## 本文抜粋
··········

自分で撮影するときは、先ほどインタビューの時に相手の話を真剣に聞くと言いましたけど、聞いてない時もあるんですよ(笑)。次はどう撮ろうかなと。ドキュメンタリーは視覚・聴覚合わせて全神経を集中して現場にいるわけで、後ろから来ていることも感じているわけです。撮り逃したらもう1回というわけにはいかない。ただ長く撮っていると、撮り逃しても、もう一度起こりそうな時は分かります。そういう時は自分で働きかけて、そのシーンがもう一度起きるようにします。そういった演出というか働きかけはありますね。だからドキュメンタリーというのは長く撮れば撮るほど、精度は上がっていくものなんです。

ーー台風のシーンが撮れて映画が完結するというお話がありましたが、台風のシーンはどうしても入れたかった?

その前の年に台風で浸水して、そのときに猫が大騒ぎしたのをおじいさんがなだめたという話を聞いていたのですが、そのときは撮れなくて。不謹慎ですけど、今年台風になったら撮らせてくださいとお願いしていました。撮影したときは浸水はしなかったけど、台風の翌日に小屋のすぐ近くまで水が押し寄せているのを見たときに、あの水が、いろんなものを象徴しているように感じられたんです。シジミが獲れなくなっているとか、買い叩かれているとか、じぶんの老いとか。パニックのシーンを見せなくても映画としては完結できるなと。

 

現場音をベースに効果音を足す

ーー台風の翌日のシーンで祭囃子の音がかぶさってきます。あの日がたまたま祭りだったんですか? それともあれは効果音?

あれは迷いました。最後をどうするのか。途中で羽田の祭りのシーンが出てきます。それから、おじいさんが自転車に乗ってシジミを売りに行くシーンでも街の中から祭囃子が聞こえてきます。この映画は、人生をネガティブに受け止めるんじゃなくて祝祭にしたかった。だから祝祭的に終わらせたいと思いました。祭囃子は実は羽田の祭りではなくて効果音なんです。当て込んでみるとしっくりきました。セイヤセイヤという声がおじいさんの内心の声に聞こえてきて。

ーー他のシーンでは、鳥の声もかなり明瞭に入っています。

干潟で聞こえる虫の声、鳥の声は実は後から加えています。本当はあんなに騒がしくはないんです。もちろん、その季節にそこで聞こえる鳥や虫の声であることは間違いではないんですが、それを集めてきて、一緒くたに画面の中に入れました。とにかく干潟を体感してほしかった。

音は整音の方が、1日干潟に来て、その場の音を録りました。でもそれはその季節のものしかない。それをベースにいろんな効果音を加えています。たとえばおじいさんが干潟を歩くときの音や羽ばたきの音とか、ビデオカメラのガンマイクでは入らないので、劇映画に効果音をつけるように足しています。ほぼ全カット、音をつけている感じですね。

僕は映画にとって音はかなり重要だと思っています。音は映像に映っていないものを表現できます。たとえば蟹の鳴き声はないので、鳥に代弁させているところがあります。脱皮のシーンなんかはヨシキリの声とときにシンクロさせたり、交尾のシーンは現場の工事の時の音とシンクロさせたりとか、細かく周到にやってます。もちろん、それは気づかれなくてもよくて、自然に感じてもらえればいいんです。

··········

## データセット抜粋

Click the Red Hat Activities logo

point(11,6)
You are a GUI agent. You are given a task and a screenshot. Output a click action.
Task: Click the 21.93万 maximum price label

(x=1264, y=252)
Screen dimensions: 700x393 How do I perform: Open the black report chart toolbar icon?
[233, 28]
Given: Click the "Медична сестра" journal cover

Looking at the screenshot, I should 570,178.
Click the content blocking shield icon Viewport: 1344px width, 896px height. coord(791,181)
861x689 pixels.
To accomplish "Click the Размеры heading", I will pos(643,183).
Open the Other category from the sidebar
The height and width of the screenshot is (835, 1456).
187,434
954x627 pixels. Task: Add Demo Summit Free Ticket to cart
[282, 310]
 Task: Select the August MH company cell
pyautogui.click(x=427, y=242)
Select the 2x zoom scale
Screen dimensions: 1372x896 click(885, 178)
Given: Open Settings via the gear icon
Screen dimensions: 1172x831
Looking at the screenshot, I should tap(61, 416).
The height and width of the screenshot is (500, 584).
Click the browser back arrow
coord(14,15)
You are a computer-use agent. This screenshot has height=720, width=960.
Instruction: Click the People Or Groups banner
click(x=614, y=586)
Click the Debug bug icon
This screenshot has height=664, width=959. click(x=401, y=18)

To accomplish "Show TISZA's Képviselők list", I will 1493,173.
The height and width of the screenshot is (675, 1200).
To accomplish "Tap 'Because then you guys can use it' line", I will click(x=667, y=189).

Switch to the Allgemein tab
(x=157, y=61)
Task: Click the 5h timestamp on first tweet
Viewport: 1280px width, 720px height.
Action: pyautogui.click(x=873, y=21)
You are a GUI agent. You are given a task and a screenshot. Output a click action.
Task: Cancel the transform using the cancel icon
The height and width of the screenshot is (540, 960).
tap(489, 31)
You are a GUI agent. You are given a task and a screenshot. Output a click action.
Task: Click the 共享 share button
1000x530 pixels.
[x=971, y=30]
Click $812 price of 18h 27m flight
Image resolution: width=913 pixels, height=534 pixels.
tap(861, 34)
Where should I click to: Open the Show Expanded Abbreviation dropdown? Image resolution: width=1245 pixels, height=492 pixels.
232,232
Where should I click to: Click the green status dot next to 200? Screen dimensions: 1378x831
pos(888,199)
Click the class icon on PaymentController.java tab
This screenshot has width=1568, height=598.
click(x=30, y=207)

··········

## 実施事項
A. ドキュメンタリー撮影についてのインタビューから、「自分で撮影するときは、先ほど」に始まり「映画としては完結できるなと。」に終わる部分を一字一句そのまま書き写すこと。
B. ドキュメンタリー撮影についてのインタビューに基づき、次の問いに答えること。
(i) 台風の翌日のシーンにかぶさる祭囃子は、羽田の祭りの音と効果音のどちらか。
(ii) 干潟に1日来て、その場の音を録ったのは誰か。
(iii) 脱皮のシーンでは、何の声とシンクロさせていることがあるか。
C. ドキュメンタリー撮影についてのインタビューを、最後の文の次から書き継いでください。
レコードはこの作業とは無関係である。

## 課題別の解答
A.
自分で撮影するときは、先ほどインタビューの時に相手の話を真剣に聞くと言いましたけど、聞いてない時もあるんですよ(笑)。次はどう撮ろうかなと。ドキュメンタリーは視覚・聴覚合わせて全神経を集中して現場にいるわけで、後ろから来ていることも感じているわけです。撮り逃したらもう1回というわけにはいかない。ただ長く撮っていると、撮り逃しても、もう一度起こりそうな時は分かります。そういう時は自分で働きかけて、そのシーンがもう一度起きるようにします。そういった演出というか働きかけはありますね。だからドキュメンタリーというのは長く撮れば撮るほど、精度は上がっていくものなんです。

ーー台風のシーンが撮れて映画が完結するというお話がありましたが、台風のシーンはどうしても入れたかった?

その前の年に台風で浸水して、そのときに猫が大騒ぎしたのをおじいさんがなだめたという話を聞いていたのですが、そのときは撮れなくて。不謹慎ですけど、今年台風になったら撮らせてくださいとお願いしていました。撮影したときは浸水はしなかったけど、台風の翌日に小屋のすぐ近くまで水が押し寄せているのを見たときに、あの水が、いろんなものを象徴しているように感じられたんです。シジミが獲れなくなっているとか、買い叩かれているとか、じぶんの老いとか。パニックのシーンを見せなくても映画としては完結できるなと。

B.
(i) 効果音
(ii) 整音の方
(iii) ヨシキリの声

C.
このインタビューは制作側の話ということで、普段は話さない舞台裏を明らかにしていますが、作り手目線としては、ぜひそういうところも見てもらえればと思います。

音がいい映画はいい映画であることが多いんですよね。キアロスタミとか侯孝賢とか、ジャック・タチとか、音に気を使っていますよね。最近では、ネットフリックスの「ROMA ローマ」は1970年代のメキシコの家政婦を描いた映画ですが、生活の音をものすごく気を使って表現していて、シネコンで体験して大感動したのですが、後で自宅でネットで見たらイマイチだったんですね。映画というのは映画館で音も含めて体験するものであって、その音の作り込みは重要だなとあらためて思いました。

 

世の中にある映画的なもの

ーーインタビューさせていただいている段階ではまだ劇場公開は始まっていませんが、試写で大画面で自作を見て思うことはありますか?

実は今も編集をやり直しています。大画面で見ると、これはいらないなとか、逆に気がつくことがあります。カットを一部差し替えたりして、より精度が高いものを見ていただきたいと思っています。自分でいうのもなんですが、見れば見る程面白い、発見がある作品になっていますので。

ーー機会があれば劇映画を撮りたいですか?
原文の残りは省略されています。